The Roux-en-Y gastric bypass procedure has long been considered the gold standard for weight loss surgery, and it is a very successful type of bariatric surgery. The gastric bypass combines both a restrictive component and a malabsorptive component, which work together to help your body achieve weight loss.

What happens during a gastric bypass surgery

Gastric bypass is usually a minimally invasive laparoscopic procedure, which means your surgeon will create very small incisions to allow abdominal access with small instruments. This leads to reduced pain and scarring and faster recovery times. On very rare occasions a planned laparoscopic procedure may be converted to an "open,” non-laparoscopic procedure for safety reasons.

During the surgery, your surgeon will create a new, smaller stomach pouch to restrict your food intake. This part of the surgery is called a ‘restriction’ because it limits the volume of food you can intake, and creates a sense of satiety (fullness).

Next, a Y-shaped section of your small intestine is attached to the pouch to allow food to bypass the lower stomach, the duodenum (the first segment of the small intestine), and the first portion of the jejunum (the second segment of the small intestine). This bypass is the malabsorptive component of the surgery, which means it reduces the amount of calories and nutrients your body absorbs. This contributes to your post-surgery weight loss.

After your weight loss surgery

After surgery, patients who have had a gastric bypass procedure typically experience an early sense of fullness and profound appetite satisfaction after minimal meal volumes. In fact, during the first 6 – 12 months patients rarely, if ever, feel the hunger sensation. Most people are generally full from a one or two ounce meal portion. After six months, people can expect to be full with 3 – 6 ounce servings. Despite small portion sizes, patients are rarely hungry and do not feel deprived.

On average, more than half of gastric bypass patients lose 70 percent or more of their extra weight before beginning to maintain. Long-term success is dependent upon incorporating new rules for eating and food selection, which is taught in the follow-up period after surgery through our extensive classes and support groups.

Advantages of gastric bypass surgery

Gastric bypass surgery is known as the gold standard of weight loss surgery, for good reason. The advantages of this type of procedure include:

  • Minimally invasive weight loss surgery: Almost always performed laparoscopically (without large incisions), which results in faster healing, less pain and scarring, and faster recovery
  • Restriction: most restrictive weight loss procedure, leading to greatest potential weight loss
  • Malabsorption: surgery also generates weight loss by reducing absorption of calories
  • Excellent long-term results: Safe, reliable, effective, proven
  • Gold standard: 50 years of surgical weight loss success
  • Revisions: If necessary, it may be reversible (however, reversal is not a simple procedure)

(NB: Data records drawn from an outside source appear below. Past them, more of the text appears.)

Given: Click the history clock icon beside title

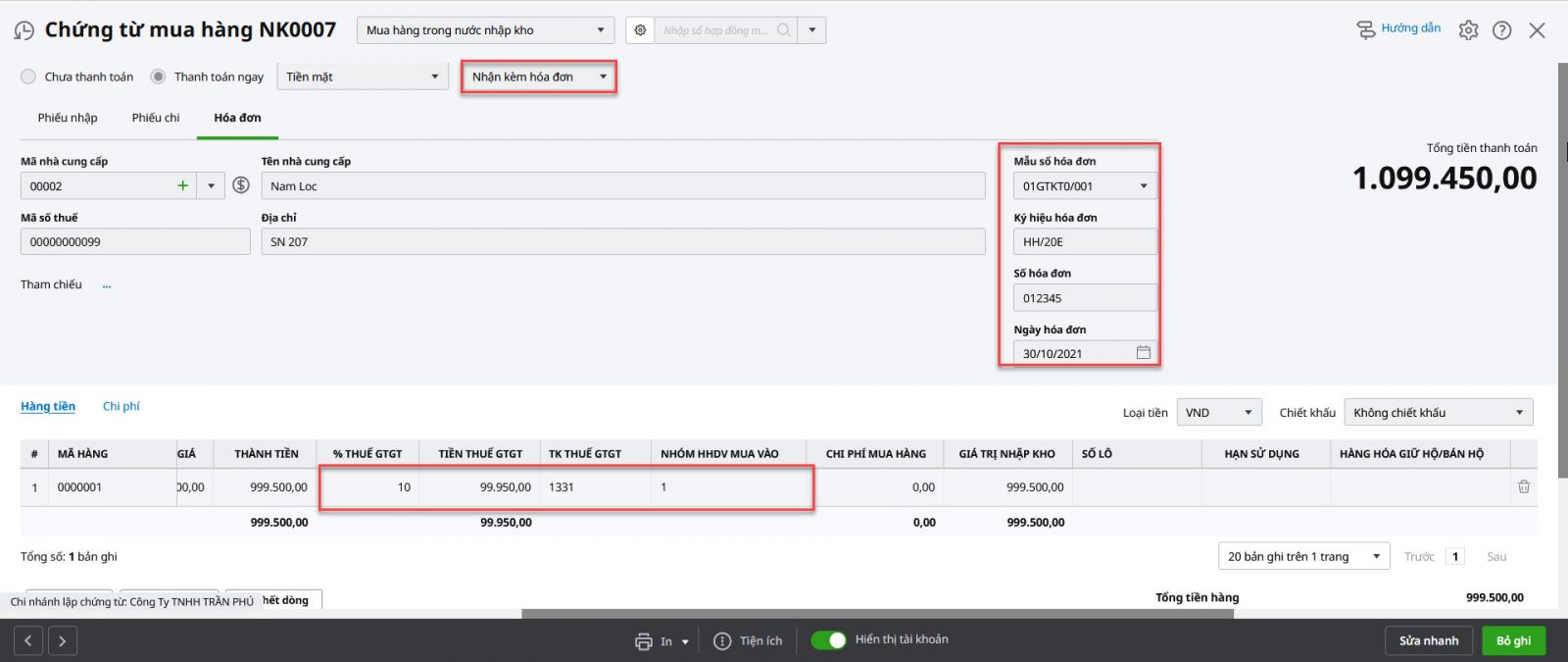Looking at the screenshot, I should tap(24, 31).
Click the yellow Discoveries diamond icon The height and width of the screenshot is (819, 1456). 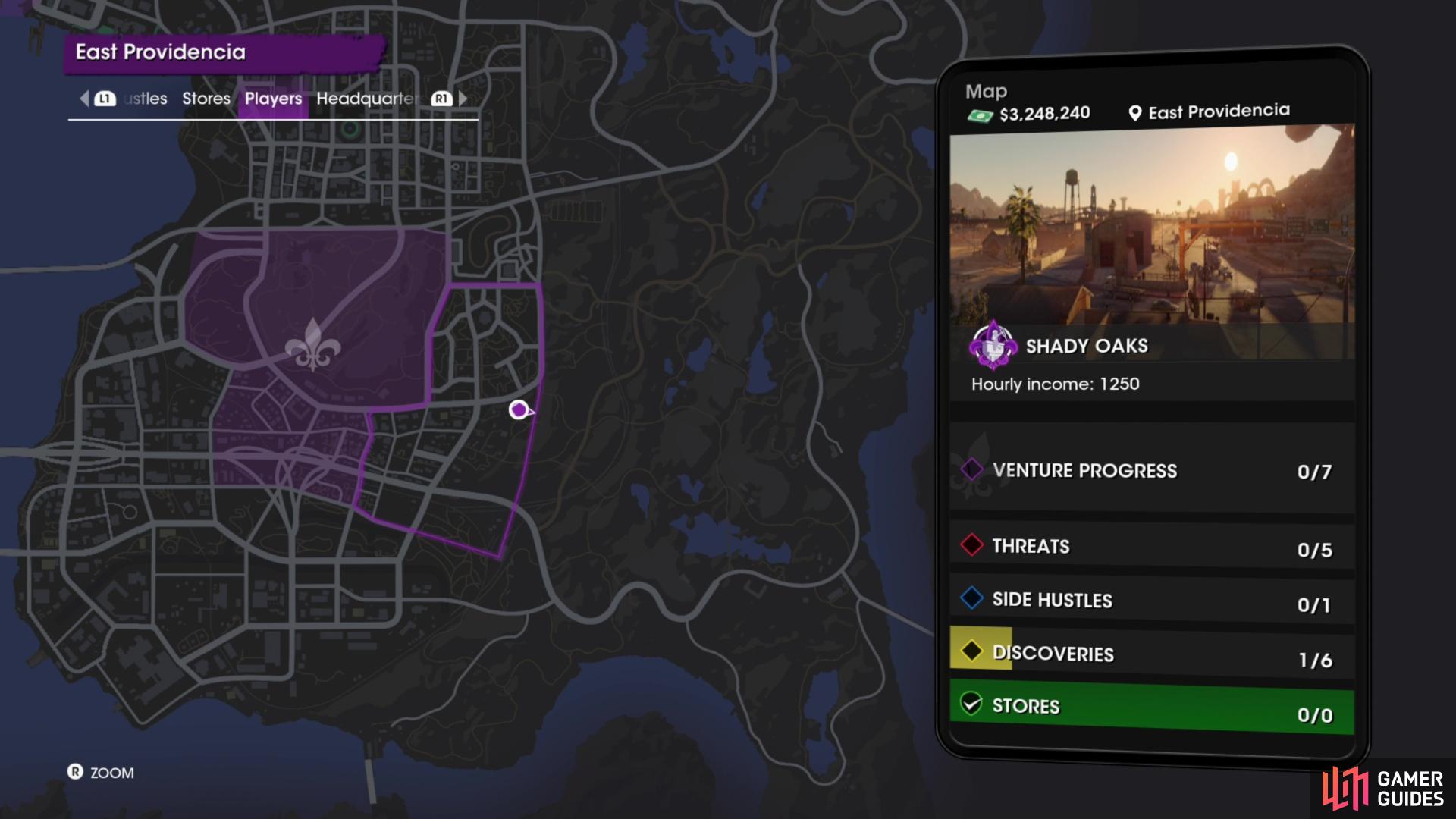tap(971, 651)
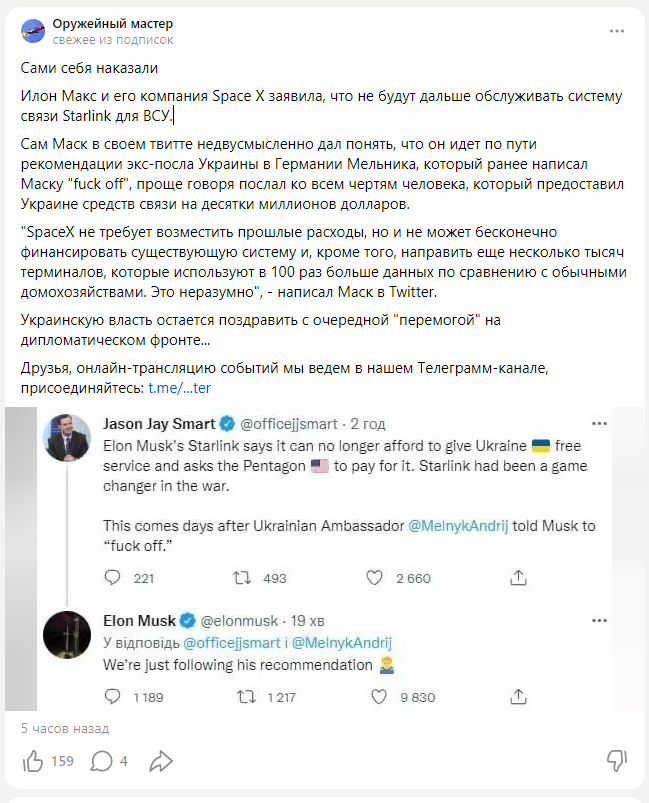Click the reply icon on Jason's tweet
The image size is (649, 803).
tap(113, 578)
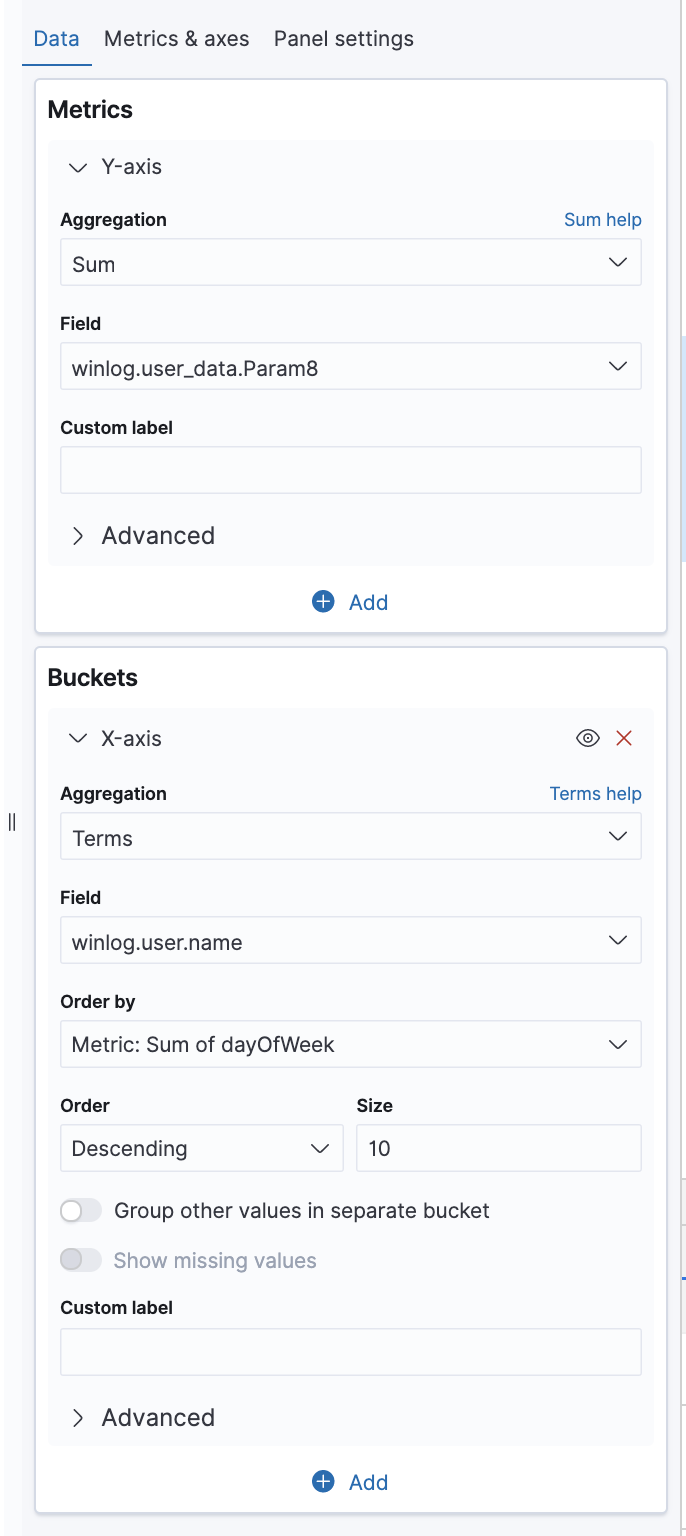Click the plus icon to add a metric
The width and height of the screenshot is (686, 1536).
323,601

Possible complications and side effects

Some potential complications to gastric bypass surgery may include nausea/vomiting, dumping syndrome, small bowel obstructions, dehydration, blood clots or bleeding and other complications generally noted with surgical procedures.

The gastric bypass is the one of the most common and successful types of restrictive and malabsorptive weight loss surgeries. There may be some ability to adjust or even reverse this procedure.